Given text:

⁂

This ties in to posts I've made before arguing that the present American educational "system" -more correctly, the patchwork quilt of local school districts across these United States- with its default to college prep is bad for the country, since it presents young men not inclined to joining the clerisy with no clear options except for the military, which many young men are neither physically or temperamentally suited for. The result is hooliganism and other antisocial behavior. The question is, how do we pry the schools loose from the death grip of the teachers, administrators, and lawyers who have gotten us into this mess? Home-schooling isn't for everyone, and the Falangist part of my politics argues that there should be a minimum amount of socialization and cultural education going on in the schools - just not the socialist, equalitarian, esteem-based castrating crap we have now.

*For an interesting take on "the English disease", see John King's review of Hooligan Wars in The New Statesman.

Comments

( 4 comments — Leave a comment )
edwarddain
Aug. 10th, 2008 02:00 pm (UTC)
Eh, not sure about "leads to BDSM" - Paglia is really beating a different drum there I think and confuses BDSM with Gender - I might be more comfortable with a more selective or nuanced explanation of BDSM, but it is a behavior and sexual style that has been around, well, forever it seems.
wombat_socho
Aug. 10th, 2008 02:19 pm (UTC)
Which was Paglia's point. I don't pretend to be a scholar of BDSM and would happily defer to you on this point, but don't we first see descriptions of this behavior in the decadent period of the Roman Empire? Does BDSM not tend to become more popular in periods of social ferment such as the Regency period in England and the Silver/Edwardian Age of the late 1890s? I'm not trying to argue that it only happened in those times and places, just that it was more common/noticeable then, and that we're going through a similar period here in the US.

I understood Paglia also to be saying that BDSM relies on specified roles - there may be switches between who is top and who is bottom, but it's never unclear who is which at any given time. Again, this is something I only know about secondhand, and if I'm wrong I want to know.
edwarddain
Aug. 10th, 2008 04:53 pm (UTC)
The issue is that "we" are just now starting to figure out how arbitrary some of the lines and boxes we've drawn around things we want to call sexual are. As an aside, I might say that during times of social ferment people are more likely to focus on defining groups and are also looking for scapegoats for the unrest. Sexual minorities have traditionally made an excellent candidate because they tend to be a small portion of the population and sexuality is one of the more highly regulated social dynamics.

⁂

Information provided:
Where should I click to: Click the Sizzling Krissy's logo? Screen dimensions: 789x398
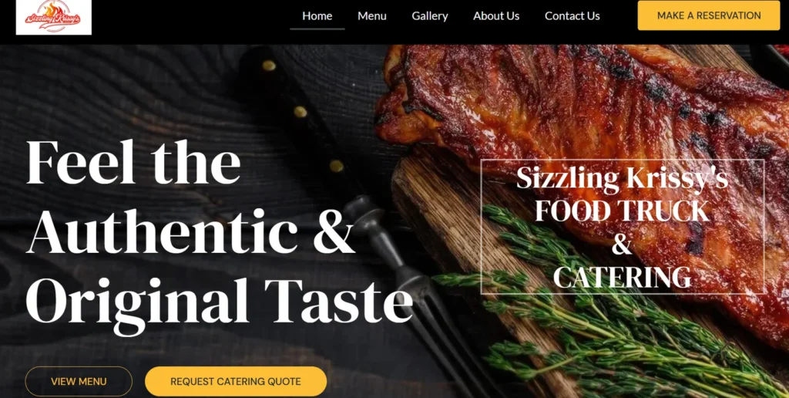pyautogui.click(x=53, y=17)
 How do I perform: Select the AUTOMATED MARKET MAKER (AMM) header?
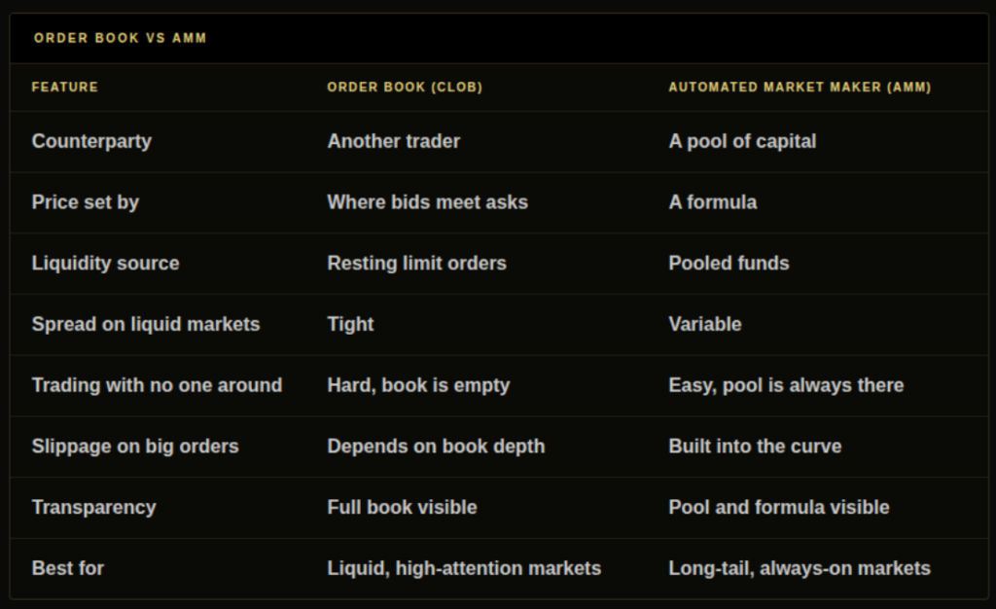[x=800, y=87]
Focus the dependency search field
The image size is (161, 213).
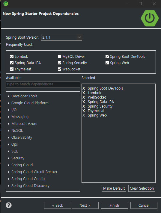coord(43,84)
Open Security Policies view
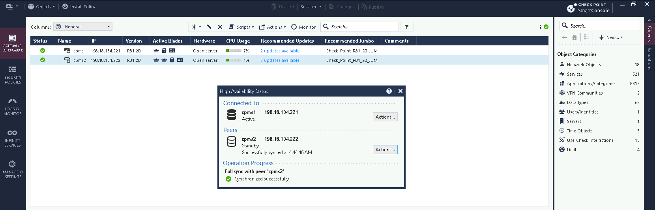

⁂

What to do:
1 - List the historical periods that wombat_socho's comment in the schooling post names as times when BDSM was more common or noticeable.
2 - In the schooling post, which publication carried John King's review of Hooligan Wars?
3 - Pick up the schooling post after its final sentence and keep writing.
The records are separate material with no connection to the schooling post.

Task-by-task results:
1 - The decadent period of the Roman Empire, the Regency period in England, and the Silver/Edwardian Age of the late 1890s.

2 - The New Statesman.

3 -
And I'll just say that Paglia is wrong on the point that mention. It is often very unclear as to who is who because the explicit role often has very little to do with the tacit role - or who actually has the "power" at any particular time. If a man is paying a Dominatrix to beat him, who has the power/is in charge? If someone is 'topping from the bottom' who is really running things? If submission is a gift, who really has the control? The modern BDSM Scene has a huge investment in making things look as safe as possible to outsiders, and that means that it must generally be as definable and as predictable and as normative to vanilla sexuality as possible.
wombat_socho
Aug. 11th, 2008 12:14 am (UTC)
I see what you mean - I think. Which means that the point I was trying to make in the OP goes rather wide of the mark, but at least I'm learning something here.

It is often very unclear as to who is who because the explicit role often has very little to do with the tacit role - or who actually has the "power" at any particular time. If a man is paying a Dominatrix to beat him, who has the power/is in charge? If someone is 'topping from the bottom' who is really running things? If submission is a gift, who really has the control?
I think the fault here may be more in my interpretation of what she wrote, but these are all damn good questions that I don't have enough background/knowledge to even guess at what the answers might be, all the more so because I'm not used to thinking of sex in terms of power dynamics.